# WORK ORDER
Every line holding the string "arrow" should be copied out of the listing.

------------------------------------------------

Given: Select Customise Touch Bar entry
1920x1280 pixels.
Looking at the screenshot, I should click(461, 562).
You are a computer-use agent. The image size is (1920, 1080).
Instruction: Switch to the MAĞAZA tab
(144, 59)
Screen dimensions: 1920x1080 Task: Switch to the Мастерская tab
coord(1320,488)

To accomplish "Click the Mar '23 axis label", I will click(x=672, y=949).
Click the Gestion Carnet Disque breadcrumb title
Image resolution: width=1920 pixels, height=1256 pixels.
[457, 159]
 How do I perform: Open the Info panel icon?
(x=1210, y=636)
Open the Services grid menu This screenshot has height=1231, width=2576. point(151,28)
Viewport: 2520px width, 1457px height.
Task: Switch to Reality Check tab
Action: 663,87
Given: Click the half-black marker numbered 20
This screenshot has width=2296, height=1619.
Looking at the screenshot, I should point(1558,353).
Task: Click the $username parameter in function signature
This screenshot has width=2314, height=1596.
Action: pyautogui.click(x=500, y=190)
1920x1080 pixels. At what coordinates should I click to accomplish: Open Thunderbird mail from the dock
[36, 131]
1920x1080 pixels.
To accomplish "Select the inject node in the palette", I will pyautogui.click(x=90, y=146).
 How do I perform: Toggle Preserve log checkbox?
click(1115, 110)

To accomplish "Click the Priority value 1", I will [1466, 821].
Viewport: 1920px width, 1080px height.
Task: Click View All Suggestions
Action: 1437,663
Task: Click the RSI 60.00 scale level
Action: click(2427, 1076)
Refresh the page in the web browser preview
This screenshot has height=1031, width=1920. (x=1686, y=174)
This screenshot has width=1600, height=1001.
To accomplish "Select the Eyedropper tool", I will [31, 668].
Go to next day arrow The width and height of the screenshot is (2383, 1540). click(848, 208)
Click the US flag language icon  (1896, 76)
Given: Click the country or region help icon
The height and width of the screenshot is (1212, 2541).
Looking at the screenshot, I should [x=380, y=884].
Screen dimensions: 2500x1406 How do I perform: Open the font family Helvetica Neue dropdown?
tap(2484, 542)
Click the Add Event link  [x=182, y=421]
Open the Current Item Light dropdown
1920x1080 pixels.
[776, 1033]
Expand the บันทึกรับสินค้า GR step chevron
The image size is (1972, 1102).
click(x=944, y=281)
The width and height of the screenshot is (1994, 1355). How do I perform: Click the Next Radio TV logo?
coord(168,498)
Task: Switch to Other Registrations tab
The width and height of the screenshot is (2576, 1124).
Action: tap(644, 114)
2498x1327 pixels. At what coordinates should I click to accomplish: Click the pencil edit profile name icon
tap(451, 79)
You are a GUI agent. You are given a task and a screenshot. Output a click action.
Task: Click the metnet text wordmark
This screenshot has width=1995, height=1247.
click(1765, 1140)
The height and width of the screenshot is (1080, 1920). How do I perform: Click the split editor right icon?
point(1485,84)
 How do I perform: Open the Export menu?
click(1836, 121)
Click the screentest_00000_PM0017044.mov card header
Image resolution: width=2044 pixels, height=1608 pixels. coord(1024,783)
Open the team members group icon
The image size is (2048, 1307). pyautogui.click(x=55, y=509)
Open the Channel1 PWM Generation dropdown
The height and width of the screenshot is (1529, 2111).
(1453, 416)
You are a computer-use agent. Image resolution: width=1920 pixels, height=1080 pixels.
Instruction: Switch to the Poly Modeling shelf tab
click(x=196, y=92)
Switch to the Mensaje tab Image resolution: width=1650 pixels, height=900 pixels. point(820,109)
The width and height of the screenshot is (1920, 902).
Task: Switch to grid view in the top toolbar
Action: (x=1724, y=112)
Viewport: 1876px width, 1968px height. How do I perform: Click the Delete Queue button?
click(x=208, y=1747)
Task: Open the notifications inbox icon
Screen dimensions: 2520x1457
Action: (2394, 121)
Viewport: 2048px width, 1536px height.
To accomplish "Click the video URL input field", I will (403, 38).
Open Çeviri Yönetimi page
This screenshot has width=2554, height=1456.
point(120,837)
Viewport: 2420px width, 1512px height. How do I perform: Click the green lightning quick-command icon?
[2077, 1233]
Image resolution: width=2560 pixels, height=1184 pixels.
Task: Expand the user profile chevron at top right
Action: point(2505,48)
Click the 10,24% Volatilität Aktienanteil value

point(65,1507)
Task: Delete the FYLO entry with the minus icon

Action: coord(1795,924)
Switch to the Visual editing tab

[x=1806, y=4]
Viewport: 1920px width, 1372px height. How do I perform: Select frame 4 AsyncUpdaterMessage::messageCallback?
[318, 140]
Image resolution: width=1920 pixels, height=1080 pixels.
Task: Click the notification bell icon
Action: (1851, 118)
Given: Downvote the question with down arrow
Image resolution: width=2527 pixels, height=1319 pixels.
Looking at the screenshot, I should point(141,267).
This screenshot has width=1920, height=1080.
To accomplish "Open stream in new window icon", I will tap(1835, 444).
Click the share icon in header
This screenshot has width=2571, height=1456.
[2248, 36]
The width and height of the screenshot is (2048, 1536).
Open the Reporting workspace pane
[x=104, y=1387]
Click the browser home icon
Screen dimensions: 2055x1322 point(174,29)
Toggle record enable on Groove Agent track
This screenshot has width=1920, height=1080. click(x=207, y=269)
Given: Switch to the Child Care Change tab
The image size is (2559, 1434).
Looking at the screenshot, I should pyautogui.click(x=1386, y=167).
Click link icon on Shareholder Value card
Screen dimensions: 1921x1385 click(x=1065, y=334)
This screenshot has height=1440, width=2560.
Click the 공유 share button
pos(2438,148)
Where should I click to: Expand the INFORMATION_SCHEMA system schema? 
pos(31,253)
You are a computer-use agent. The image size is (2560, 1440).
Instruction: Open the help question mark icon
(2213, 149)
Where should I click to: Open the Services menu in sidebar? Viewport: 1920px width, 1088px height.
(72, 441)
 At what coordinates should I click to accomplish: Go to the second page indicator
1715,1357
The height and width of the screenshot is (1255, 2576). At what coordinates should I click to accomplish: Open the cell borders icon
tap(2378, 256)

------------------------------------------------

# TASK SOLUTION
Go to next day arrow The width and height of the screenshot is (2383, 1540). click(848, 208)
Given: Downvote the question with down arrow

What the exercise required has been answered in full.